Participation does not equal singing along, foot stomping, or clapping. These are valid ways of participation, no argument there; but, so are sitting back and listening, being engaged and inspired by the texts before us, meditating on prayer and Torah perhaps while others around us are singing (one of my favorite ways of participating at ACC worship by the way, not one I can do here in my role as service leader) – these are all also valid ways of participating even if they can’t be measured by an enthusiastic response. Participating often means closing our mouths, opening our ears, and taking in the fullness of a worship experience. As a dear teacher and cantorial colleague, Dr. Eliyahu Schleifer, once reminded me, though there are no congregational refrains in sermons or drashot, your attention, your involvement, is expected. Why do we expect any less for our liturgy?
Even though the “Hands-Free worship” was participatory in the sense that everyone was singing along, it felt performative instead of engaging. We were a front focused audience – a sing a-long one for sure – but not so much a congregation.
My guess as to what made it feel so performative was the lack of a hands on text. I do believe that there is something binding about us being literally on the same page whether we are singing aloud together or not. I don’t care if the text in my hand is paper bound or digital (btw, Mishkan Tefilah is available as a very usable ipad app), but I believe there is value in having a shared text. I didn’t realize how visceral that attachment to text was until it was removed from my hands. On the one hand, this attachment could be attributed to my academic and bookish interests, but it seems to me that Judaism becomes vacuous without text. Why would we want to remove the text or place it further away from us? It is our textual traditions – biblical, rabbinic, and liturgical – that ground us, and these texts belong firmly in our hands.
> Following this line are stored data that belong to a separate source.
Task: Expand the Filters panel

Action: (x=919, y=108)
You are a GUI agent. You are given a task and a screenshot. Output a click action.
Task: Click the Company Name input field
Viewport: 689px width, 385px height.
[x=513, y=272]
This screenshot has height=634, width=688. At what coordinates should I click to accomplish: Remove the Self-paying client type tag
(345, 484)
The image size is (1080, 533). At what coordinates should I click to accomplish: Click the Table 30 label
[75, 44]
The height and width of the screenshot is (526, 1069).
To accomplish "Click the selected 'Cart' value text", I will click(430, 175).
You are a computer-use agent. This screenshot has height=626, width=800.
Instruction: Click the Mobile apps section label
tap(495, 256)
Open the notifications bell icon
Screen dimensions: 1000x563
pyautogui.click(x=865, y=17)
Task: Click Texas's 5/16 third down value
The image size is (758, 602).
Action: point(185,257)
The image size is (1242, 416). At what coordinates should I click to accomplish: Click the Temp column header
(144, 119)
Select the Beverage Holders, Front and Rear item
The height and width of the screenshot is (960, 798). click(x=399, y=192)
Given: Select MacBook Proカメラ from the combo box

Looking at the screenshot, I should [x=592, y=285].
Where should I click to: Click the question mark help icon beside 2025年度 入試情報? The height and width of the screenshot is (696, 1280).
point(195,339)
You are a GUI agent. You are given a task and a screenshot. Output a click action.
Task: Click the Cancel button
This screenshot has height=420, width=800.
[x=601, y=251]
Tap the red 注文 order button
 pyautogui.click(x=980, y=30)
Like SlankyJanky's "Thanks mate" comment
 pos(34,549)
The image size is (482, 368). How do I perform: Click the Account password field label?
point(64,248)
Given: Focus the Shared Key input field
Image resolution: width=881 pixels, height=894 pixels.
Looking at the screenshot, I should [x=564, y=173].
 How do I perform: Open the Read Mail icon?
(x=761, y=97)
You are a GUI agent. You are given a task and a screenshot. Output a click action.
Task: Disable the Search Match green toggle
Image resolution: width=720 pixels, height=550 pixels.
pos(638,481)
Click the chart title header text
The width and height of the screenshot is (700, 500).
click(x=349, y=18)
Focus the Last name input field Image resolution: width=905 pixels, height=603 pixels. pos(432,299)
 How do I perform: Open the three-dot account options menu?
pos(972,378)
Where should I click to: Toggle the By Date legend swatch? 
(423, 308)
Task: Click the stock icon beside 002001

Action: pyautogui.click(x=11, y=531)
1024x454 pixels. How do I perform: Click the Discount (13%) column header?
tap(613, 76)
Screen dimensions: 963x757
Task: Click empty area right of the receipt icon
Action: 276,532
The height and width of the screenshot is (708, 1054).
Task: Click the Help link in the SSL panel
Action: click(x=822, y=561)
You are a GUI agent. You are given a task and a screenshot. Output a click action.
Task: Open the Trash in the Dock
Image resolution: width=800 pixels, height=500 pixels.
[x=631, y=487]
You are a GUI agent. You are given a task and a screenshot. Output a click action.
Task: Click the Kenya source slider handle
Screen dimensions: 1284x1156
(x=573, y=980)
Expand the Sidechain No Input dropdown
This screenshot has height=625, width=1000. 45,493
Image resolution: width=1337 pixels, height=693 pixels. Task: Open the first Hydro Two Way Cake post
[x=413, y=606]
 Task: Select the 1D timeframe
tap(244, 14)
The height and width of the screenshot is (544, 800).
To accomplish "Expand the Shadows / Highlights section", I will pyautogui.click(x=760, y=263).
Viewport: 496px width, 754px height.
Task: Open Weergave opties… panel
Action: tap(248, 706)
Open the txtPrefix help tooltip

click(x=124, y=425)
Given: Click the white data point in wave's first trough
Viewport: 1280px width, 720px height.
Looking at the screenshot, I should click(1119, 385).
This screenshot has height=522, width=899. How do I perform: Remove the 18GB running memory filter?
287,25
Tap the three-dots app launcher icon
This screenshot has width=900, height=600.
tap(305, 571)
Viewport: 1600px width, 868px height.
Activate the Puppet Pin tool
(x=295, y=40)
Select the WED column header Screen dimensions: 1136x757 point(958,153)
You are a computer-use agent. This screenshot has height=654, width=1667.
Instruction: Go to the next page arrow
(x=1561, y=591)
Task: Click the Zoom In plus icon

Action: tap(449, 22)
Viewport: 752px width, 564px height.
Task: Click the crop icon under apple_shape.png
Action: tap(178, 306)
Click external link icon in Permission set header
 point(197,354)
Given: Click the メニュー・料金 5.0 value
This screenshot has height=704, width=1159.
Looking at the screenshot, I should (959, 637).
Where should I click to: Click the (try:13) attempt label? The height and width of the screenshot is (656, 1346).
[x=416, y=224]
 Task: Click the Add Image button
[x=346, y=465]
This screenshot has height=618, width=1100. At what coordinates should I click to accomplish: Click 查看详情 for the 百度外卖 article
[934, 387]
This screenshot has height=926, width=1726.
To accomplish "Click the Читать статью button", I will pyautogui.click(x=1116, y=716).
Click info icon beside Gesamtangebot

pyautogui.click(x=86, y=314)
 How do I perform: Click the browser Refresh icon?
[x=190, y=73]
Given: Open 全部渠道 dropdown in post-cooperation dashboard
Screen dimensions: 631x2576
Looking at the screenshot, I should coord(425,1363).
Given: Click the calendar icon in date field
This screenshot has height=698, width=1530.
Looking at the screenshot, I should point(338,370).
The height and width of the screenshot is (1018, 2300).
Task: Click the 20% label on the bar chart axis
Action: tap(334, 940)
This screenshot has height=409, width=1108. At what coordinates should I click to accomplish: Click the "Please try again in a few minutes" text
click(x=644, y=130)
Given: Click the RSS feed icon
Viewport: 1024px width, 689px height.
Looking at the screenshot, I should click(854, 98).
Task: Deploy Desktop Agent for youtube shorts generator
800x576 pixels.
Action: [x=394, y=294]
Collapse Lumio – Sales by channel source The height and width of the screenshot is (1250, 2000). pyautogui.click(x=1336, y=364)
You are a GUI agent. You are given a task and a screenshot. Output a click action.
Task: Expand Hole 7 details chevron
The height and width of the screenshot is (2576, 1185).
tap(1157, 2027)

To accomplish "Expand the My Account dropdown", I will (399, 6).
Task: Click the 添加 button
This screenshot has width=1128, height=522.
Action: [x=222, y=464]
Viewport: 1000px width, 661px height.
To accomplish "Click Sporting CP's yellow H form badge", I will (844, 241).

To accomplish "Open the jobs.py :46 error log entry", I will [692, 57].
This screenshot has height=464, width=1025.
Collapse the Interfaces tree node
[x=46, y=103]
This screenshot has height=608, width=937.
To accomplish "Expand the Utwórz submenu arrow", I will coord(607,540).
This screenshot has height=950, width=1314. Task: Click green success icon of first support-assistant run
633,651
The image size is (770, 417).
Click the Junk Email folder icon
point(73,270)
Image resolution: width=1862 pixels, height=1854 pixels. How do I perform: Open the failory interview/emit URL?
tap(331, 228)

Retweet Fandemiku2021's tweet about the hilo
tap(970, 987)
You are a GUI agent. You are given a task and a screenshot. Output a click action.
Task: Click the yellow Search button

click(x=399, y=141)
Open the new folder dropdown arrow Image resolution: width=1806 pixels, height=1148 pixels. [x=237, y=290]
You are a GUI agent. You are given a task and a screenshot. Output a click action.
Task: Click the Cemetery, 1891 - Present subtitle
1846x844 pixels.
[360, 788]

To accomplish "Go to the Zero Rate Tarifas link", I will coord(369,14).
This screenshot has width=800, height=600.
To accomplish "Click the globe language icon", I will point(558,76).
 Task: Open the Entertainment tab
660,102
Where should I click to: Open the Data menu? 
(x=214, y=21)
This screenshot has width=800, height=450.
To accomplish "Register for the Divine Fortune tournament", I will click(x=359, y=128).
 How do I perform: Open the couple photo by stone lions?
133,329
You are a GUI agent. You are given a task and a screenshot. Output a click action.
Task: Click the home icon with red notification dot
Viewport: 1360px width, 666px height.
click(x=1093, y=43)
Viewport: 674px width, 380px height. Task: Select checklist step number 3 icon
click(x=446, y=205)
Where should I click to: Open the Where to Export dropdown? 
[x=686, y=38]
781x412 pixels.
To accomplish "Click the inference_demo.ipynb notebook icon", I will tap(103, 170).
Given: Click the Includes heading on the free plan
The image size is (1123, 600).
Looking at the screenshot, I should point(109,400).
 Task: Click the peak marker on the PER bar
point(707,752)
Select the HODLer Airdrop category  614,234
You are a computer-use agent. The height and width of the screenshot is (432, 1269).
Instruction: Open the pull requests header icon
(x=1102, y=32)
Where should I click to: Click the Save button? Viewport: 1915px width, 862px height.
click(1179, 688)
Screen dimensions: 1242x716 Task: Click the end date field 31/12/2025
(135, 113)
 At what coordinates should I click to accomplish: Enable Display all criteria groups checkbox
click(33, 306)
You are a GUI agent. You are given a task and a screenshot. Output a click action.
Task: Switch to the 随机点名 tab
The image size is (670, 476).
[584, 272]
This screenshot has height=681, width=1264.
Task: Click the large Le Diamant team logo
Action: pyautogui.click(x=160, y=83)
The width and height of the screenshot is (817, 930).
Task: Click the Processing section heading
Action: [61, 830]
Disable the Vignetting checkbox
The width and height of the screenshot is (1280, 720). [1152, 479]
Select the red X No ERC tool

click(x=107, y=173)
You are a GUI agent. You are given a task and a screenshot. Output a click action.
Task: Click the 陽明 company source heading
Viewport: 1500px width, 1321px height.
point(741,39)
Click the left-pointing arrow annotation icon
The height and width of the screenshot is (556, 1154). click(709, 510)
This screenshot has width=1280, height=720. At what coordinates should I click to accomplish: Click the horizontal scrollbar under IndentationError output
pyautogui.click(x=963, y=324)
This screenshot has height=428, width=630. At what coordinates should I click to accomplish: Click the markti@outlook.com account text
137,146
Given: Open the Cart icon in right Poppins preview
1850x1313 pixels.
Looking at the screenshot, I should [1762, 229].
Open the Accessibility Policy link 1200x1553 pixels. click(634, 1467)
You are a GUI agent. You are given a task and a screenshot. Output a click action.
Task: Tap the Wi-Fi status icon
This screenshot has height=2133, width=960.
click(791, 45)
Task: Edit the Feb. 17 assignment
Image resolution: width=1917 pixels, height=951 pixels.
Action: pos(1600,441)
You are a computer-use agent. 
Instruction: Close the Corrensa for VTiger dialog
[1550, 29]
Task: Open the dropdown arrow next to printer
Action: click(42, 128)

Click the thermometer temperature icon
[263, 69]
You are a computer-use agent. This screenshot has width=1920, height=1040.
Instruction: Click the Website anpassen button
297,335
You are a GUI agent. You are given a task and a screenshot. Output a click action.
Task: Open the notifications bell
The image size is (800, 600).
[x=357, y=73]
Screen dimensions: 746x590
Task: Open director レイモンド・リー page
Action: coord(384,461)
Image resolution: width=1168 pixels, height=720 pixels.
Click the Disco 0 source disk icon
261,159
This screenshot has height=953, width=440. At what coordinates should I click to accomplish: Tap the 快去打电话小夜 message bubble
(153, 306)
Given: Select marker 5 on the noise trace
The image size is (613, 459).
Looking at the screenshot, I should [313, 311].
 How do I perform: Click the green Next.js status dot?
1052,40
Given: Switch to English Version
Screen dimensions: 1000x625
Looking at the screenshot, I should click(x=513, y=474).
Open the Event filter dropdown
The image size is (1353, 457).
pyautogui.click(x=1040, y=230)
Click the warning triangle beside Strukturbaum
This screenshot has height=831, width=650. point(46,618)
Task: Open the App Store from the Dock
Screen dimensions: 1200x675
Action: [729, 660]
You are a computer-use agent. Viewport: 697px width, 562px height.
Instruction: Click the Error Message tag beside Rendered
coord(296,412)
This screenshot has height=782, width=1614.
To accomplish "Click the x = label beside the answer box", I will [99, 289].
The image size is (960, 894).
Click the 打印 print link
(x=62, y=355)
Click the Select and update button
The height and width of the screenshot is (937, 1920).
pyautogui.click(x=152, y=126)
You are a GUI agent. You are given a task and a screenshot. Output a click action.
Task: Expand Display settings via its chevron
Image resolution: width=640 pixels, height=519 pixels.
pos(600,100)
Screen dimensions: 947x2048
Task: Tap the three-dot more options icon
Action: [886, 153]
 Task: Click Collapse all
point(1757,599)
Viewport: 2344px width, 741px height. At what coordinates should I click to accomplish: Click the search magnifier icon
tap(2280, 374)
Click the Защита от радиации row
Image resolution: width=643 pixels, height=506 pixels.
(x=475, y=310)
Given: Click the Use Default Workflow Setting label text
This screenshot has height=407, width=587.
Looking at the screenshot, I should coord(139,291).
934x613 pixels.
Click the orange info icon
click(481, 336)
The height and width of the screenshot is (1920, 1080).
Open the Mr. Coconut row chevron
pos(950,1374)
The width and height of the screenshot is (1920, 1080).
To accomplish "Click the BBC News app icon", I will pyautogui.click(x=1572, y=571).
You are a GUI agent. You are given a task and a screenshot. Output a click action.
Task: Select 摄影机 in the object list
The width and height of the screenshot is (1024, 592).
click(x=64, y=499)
Devarim – words. On parchment, on paper, on a digital screen -- our liturgy, our poetry is just that, words. It is only one aspect, but an important, aspect of prayer. It is the very combination of our written texts and the oral renderings and interpretations that we bring to the words the make them sing. It is this combination of what is in our hands and what is beyond our hands that give Jewish worship the potential of being a rich and meaningful experience. So, let's keep the words in our hands.